##### Belge bölümü
Halbuki, Hayreddin Hoca"nın, böyle bir talebi olmamıştı.. Ama, özellikle de laikler, paranoid korkularıyla bu mânaları çıkarmışlardı, o yazıdan.. Halbuki, Hoca, tartışmalar üzerine ikinci bir yazısında İslam toplumu"ndan, İslam inancının hâkim olduğu bir sosyal yapıdan sözettiğini belirtiyordu.. Ve, İslam toplumu ibaresinden muradının da, İslam Devleti olduğunu belirtiyor ve "İslam toplumunda -ki, İslamî devleti kastediyorum- bu, ahlaka ve dine aykırı fiiller için ayrı mekanlar ihdas edilebilir" dedim. Bunun demokrasilerdeki örneği, ayrılmış yerlerdeki genelevlerdir." diye açıklıyordu, 11 Ağustos tarihli yazısında.. Ve, aynı yazıda, bir okuyucunun bir internet sitesindeki yorumunu da kendisini açıklamaya yardımcı olduğunu belirterek aktarıyordu: "Üstad diyor ki, sen ibadetini elbette yapacaksın, (...) "eşcinsel, zâni, alkolik, lezbiyen vs" tarzı hayatı yaşam felsefesi yapmış, bunu bir de savunup hatta normalleştirmeye çalışan insanlara (...) hocam, "İslam'a inanmayanlar kendi inançlarını serbestçe uygulayabilirler; ama bu uygulama Müslümanların hayat, ahlak ve dindarlıklarını, nesillerin eğitimini olumsuz etkileyecekse -İslam toplumunda- 'onların aykırı fiilleri için özel mekanlar ihdas edilmek gibi' tedbirlere başvurulur." Burada anahtar kelime İslam toplumu, öncelikle biz islamî bir toplum değiliz, belki "Müslümanların çoğunlukta olduğu topluluk" denebilir; dolayısı ile yukarıdaki kavram bir islamî gerçeği söylerken bizim Türkiye'deki sistem içinde uygulanabilir değil; zaten yazar da bunu ifade etmiş. Bir de madalyona şu tarafından bakın: Karşı komşunuz eşcinsel ve iki erkek aynı evde, alt komşunuz lezbiyen ve iki kadın hatta bazen kadınlar aynı evde, üst komşunuz da alkolik ve her gün başka hatunla, sizin de 16-17 yaşında kız ve oğlunuz var ise, giderken onları evde bıraktığınızda gözünüz arkada kalmadan emin olur musunuz? Ha zaten sorun yok derseniz bu yazı sizi bağlamıyor, hayatınıza devam edin, eleştirmenizin de bir anlamı yok, hocam letafetinden az bile söylemiş. (...). "Biz ayrı yerde yaşamayı istiyoruz ama imkan yok buna" demiş. "O zaman iç içe yaşamaktan mutluluk duymuyorum" demiş. "Sadece tahammül ediyorum" demiş. Ben de böyle düşünüyorum. Keşke bizi ayırsalar ama imkan yoksa yarı çıplak, gayri ahlaki yaşam süren insanlarla Müslüman mutlu mesut yaşam süremez. Bu gerçeği kabul etmek lazım. (...) "
##########
##### Malzeme
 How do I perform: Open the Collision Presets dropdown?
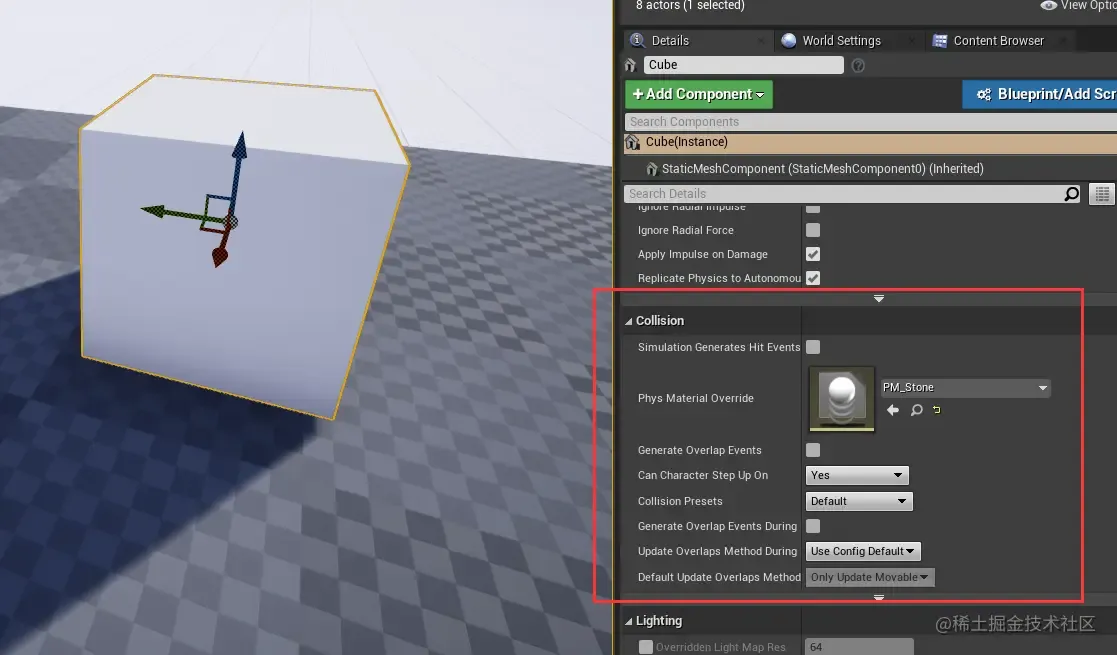point(858,501)
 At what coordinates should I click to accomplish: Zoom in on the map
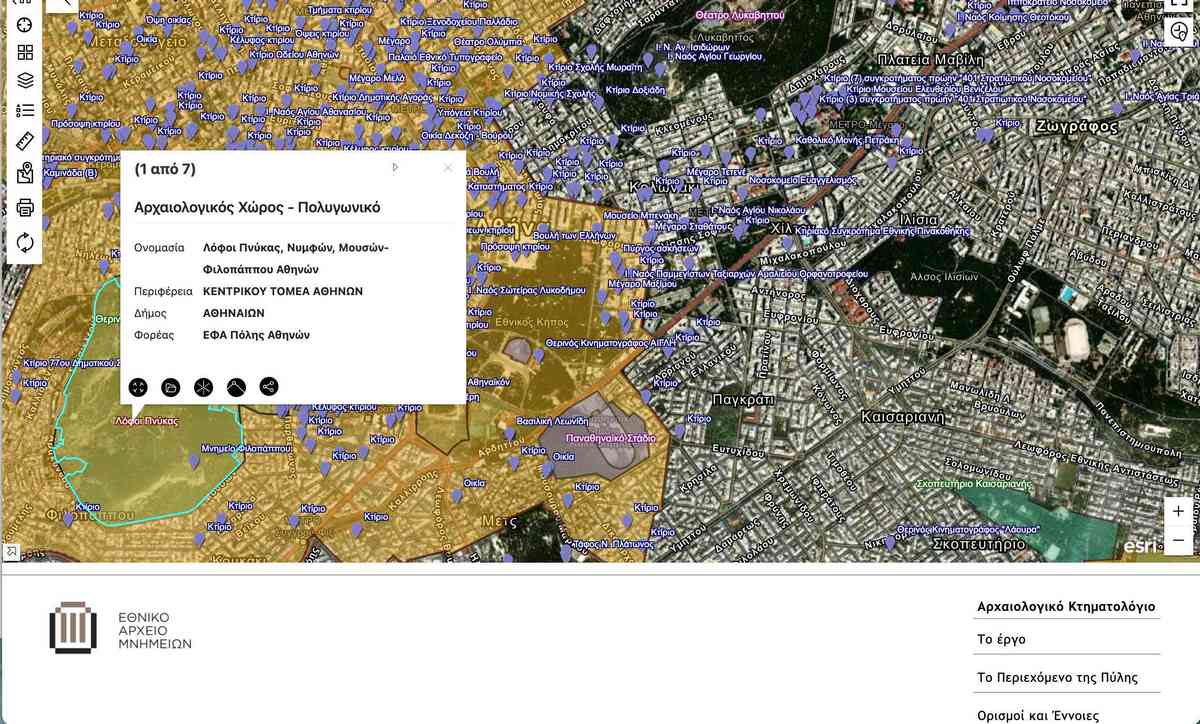coord(1178,511)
##########
Verilen görev A:
Belge bölümüne göre aşağıdaki soruları yanıtlayın:
(i) Hoca'nın açıklama yaptığı ikinci yazı hangi tarihlidir?
(ii) Hoca, ayrı mekânların demokrasilerdeki örneği olarak neyi gösteriyor?
(iii) Okuyucu yorumundaki örnekte kız ve oğlun yaşı kaç olarak veriliyor?
Verilen görev B:
Belge bölümünde aktarılan okuyucu yorumunda sayılan komşuların hepsini, her birinin nasıl tanımlandığıyla birlikte sıralayın.
Verilen görev C:
Aşağıdaki ifadeler belge bölümüyle uyuşuyor mu? Her biri için evet ya da hayır deyin ve belirleyici sözleri aktarın.
(i) Hoca, "İslam toplumu" ifadesiyle İslam Devleti'ni kastettiğini belirtmiştir.
(ii) Okuyucu, Türkiye'nin islamî bir toplum olduğunu söylemektedir.
(iii) Okuyucunun sözlerini aktardığı kişi, iç içe yaşamaktan mutluluk duyduğunu söylemiştir.

Nihai sonuç A:
(i) 11 Ağustos tarihlidir.
(ii) Ayrılmış yerlerdeki genelevleri gösteriyor.
(iii) 16-17 yaşında olarak veriliyor.

Nihai sonuç B:
Karşı komşu: eşcinsel; iki erkek aynı evde.
Alt komşu: lezbiyen; iki kadın, hatta bazen kadınlar aynı evde.
Üst komşu: alkolik; her gün başka hatunla.

Nihai sonuç C:
(i) Evet: "İslam toplumu ibaresinden muradının da, İslam Devleti olduğunu belirtiyor"
(ii) Hayır: "öncelikle biz islamî bir toplum değiliz"
(iii) Hayır: "O zaman iç içe yaşamaktan mutluluk duymuyorum"